_Written request_: Reproduce word for word the data from the line containing "This screenshot has" through the end of the data, both included, and leave the pictures out of your answer.
++++ Source data ++++
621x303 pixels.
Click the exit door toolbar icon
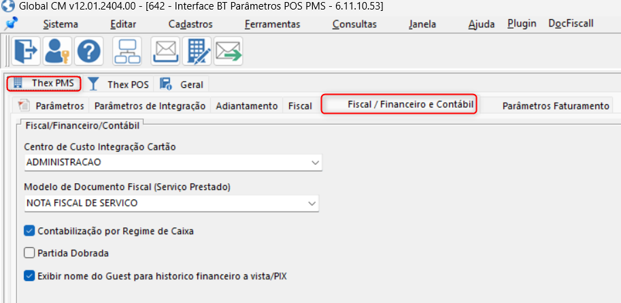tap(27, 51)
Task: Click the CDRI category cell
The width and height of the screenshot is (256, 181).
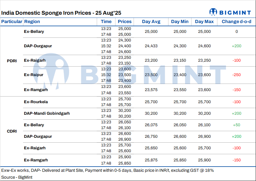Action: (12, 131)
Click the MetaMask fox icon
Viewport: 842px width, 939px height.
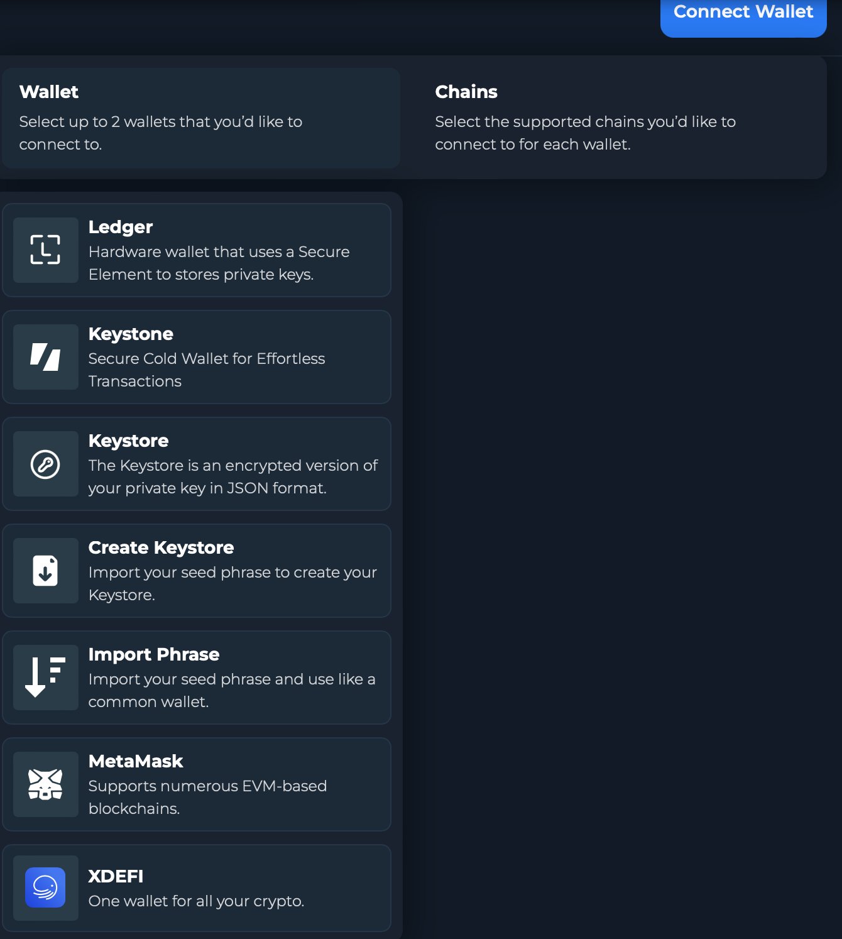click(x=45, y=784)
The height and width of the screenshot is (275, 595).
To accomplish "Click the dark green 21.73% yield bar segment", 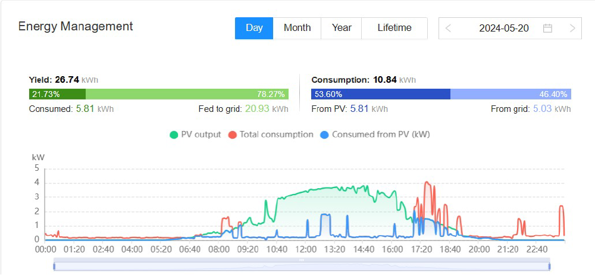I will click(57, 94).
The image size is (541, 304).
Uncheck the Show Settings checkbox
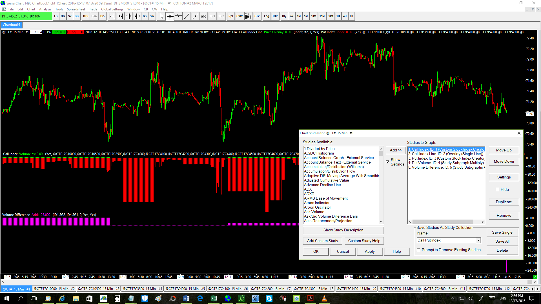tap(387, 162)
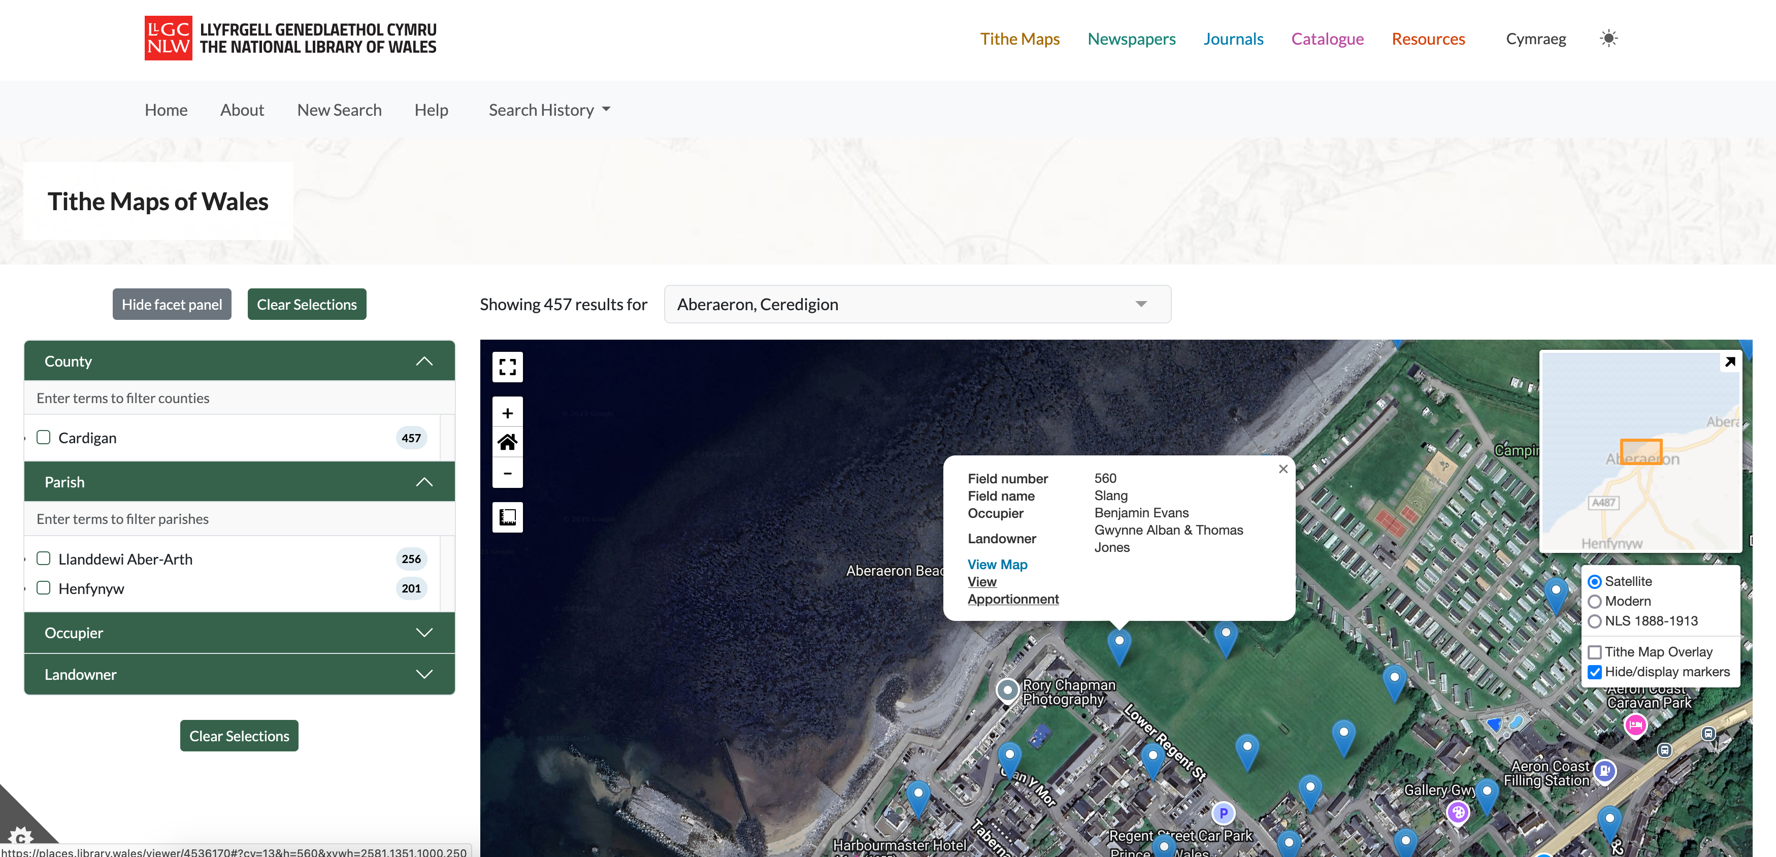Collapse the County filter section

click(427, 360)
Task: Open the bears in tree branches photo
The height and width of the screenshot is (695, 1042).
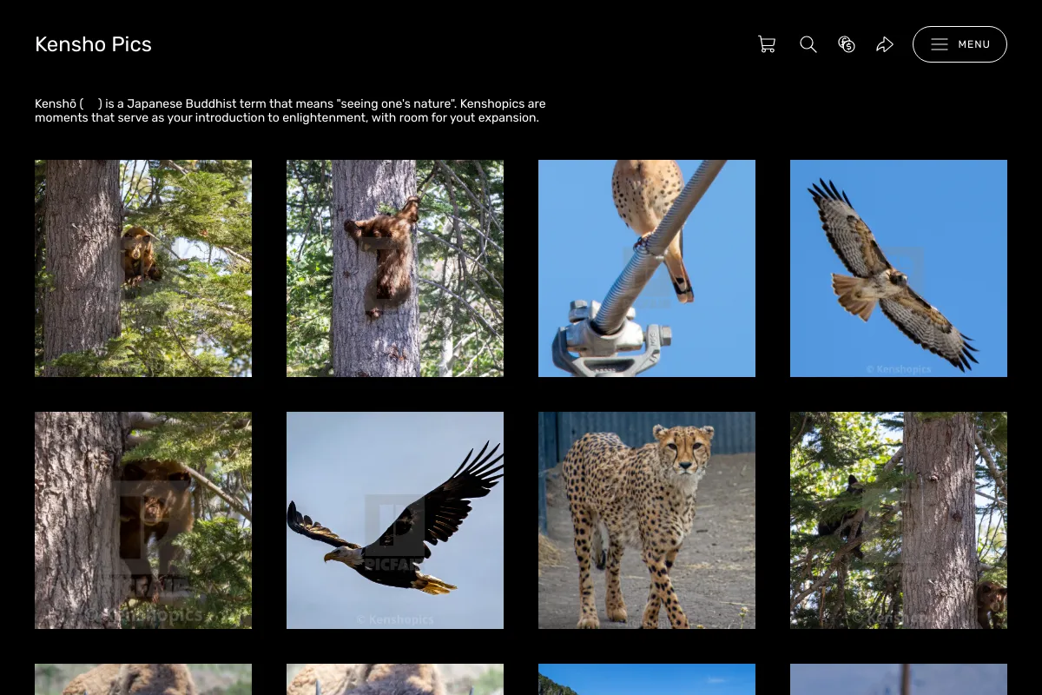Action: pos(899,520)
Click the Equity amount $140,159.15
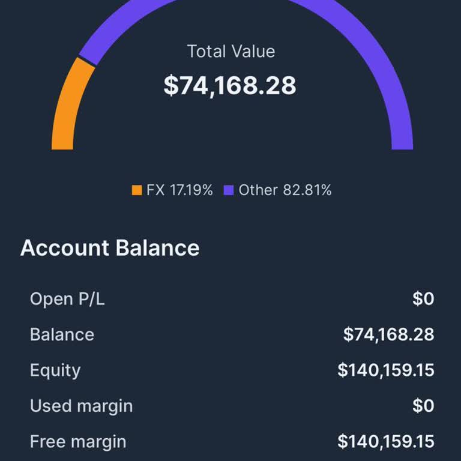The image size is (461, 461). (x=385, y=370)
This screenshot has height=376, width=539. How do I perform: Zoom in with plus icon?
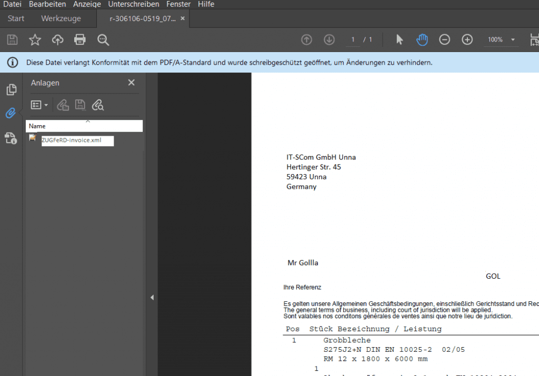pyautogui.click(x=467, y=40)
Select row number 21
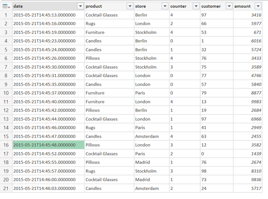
++++
_Response_:
This screenshot has height=376, width=539. How do I perform: Zoom in with plus icon?
pyautogui.click(x=467, y=40)
Select row number 21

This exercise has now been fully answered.